** Data entries **
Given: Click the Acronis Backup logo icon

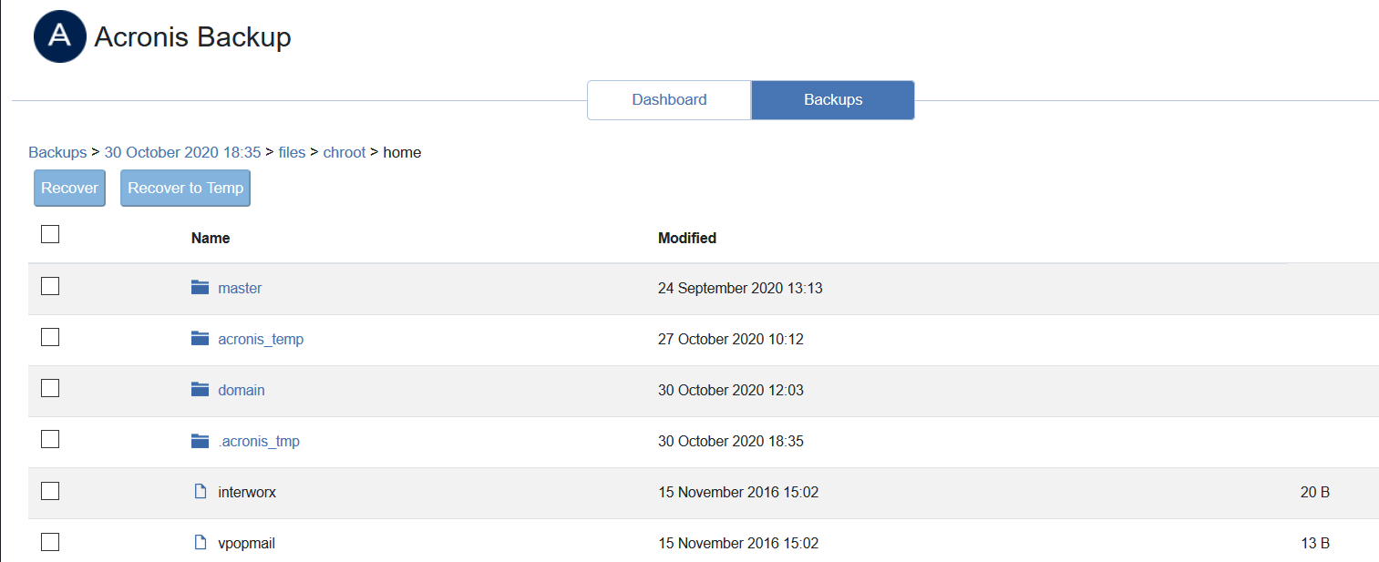Looking at the screenshot, I should coord(59,36).

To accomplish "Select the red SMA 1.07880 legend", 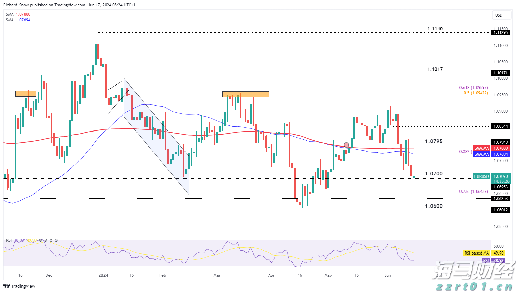I will pyautogui.click(x=18, y=14).
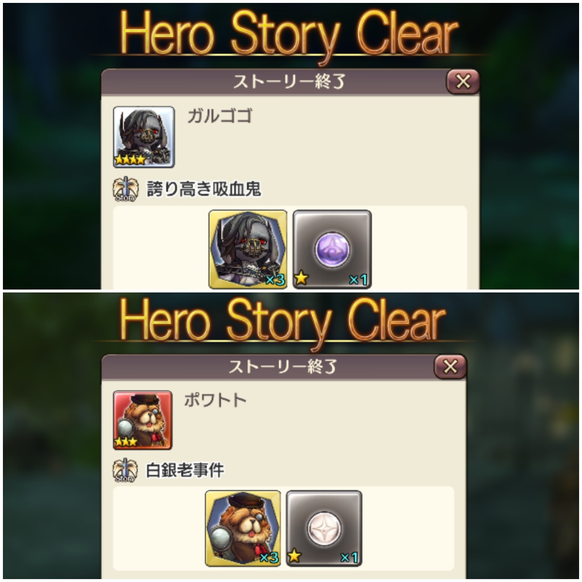This screenshot has height=582, width=582.
Task: Click the ガルゴゴ hero name text
Action: 220,116
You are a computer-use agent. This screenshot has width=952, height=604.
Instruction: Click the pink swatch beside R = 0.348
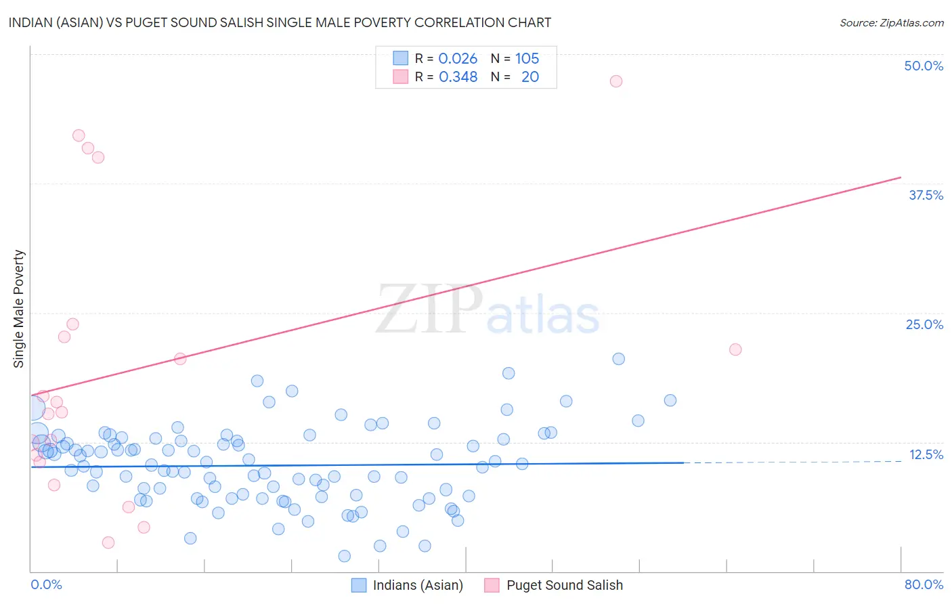point(401,77)
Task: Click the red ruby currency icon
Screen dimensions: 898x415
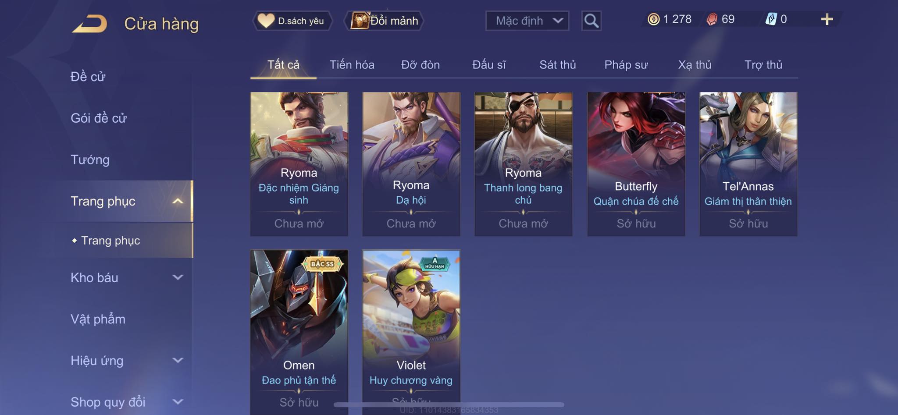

** ACTIVITY **
Give back the lines from the one containing "Instruction: Click the" through the last line of the records above exactly as they appear, both included, and no pictures.

** WRITTEN ANSWER **
Instruction: Click the pink swatch beside R = 0.348
point(401,77)
Task: Click the red ruby currency icon
Screen dimensions: 898x415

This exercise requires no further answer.